■ Document section ■
+ + + + +
Tuesday, November 18, 2008
Hey, check out December's National Geographic Adventurer! I got travel commentary published there, albeit published in the "Letters to the Editor" section. The commentary is about Spain - how did you guess? And El Camino de Santiago.
Will write for food! Pernacles, in fact...
Saturday, November 08, 2008
Last night I swept around the streets of Flagstaff, AZ with two girlfriends. They in brightly colored southwestern ponchos and Indian blanket shawls. Me in a boring leather motorcycle jacket. Hey, it's Italian leather, bought during travel at a trendy fashion boutique in Perugia, Umbria. And no matter that I just saw in our favorite Silpada Jewelry catalogue a model wearing a similarly cut jacket, I was labeled "boring" by other art walkers. Art walkers? In the Navajo Lands we have "skin walkers" -- sorcerers of sorts, 'shaman' would be the ethnographic-sensitive term. But art walkers, what are those?
+ + + + +
■ Activity list ■
• A. According to the blog post above, in which section of National Geographic Adventurer was the travel commentary published?
• B. Print the blog post above from "Saturday, November 08, 2008" to "what are those?", word for word.

■ Data excerpt ■
+ + + + +
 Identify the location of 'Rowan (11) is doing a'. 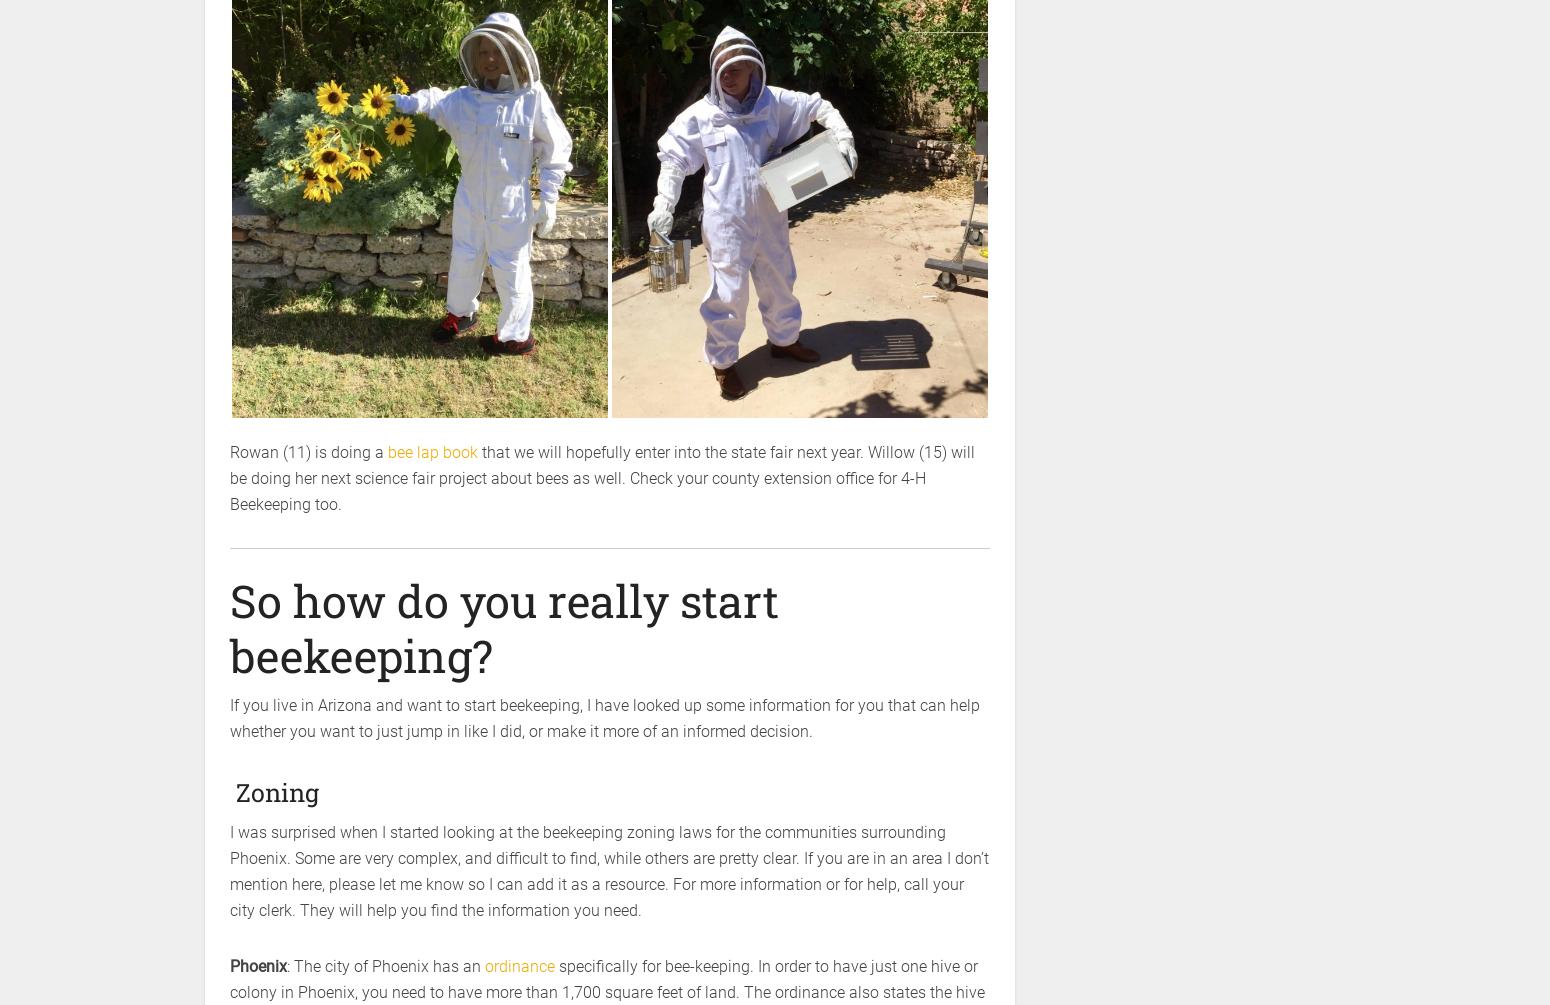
+ + + + +
■ Set of answers ■
• A. The "Letters to the Editor" section.

• B.
Saturday, November 08, 2008
Last night I swept around the streets of Flagstaff, AZ with two girlfriends. They in brightly colored southwestern ponchos and Indian blanket shawls. Me in a boring leather motorcycle jacket. Hey, it's Italian leather, bought during travel at a trendy fashion boutique in Perugia, Umbria. And no matter that I just saw in our favorite Silpada Jewelry catalogue a model wearing a similarly cut jacket, I was labeled "boring" by other art walkers. Art walkers? In the Navajo Lands we have "skin walkers" -- sorcerers of sorts, 'shaman' would be the ethnographic-sensitive term. But art walkers, what are those?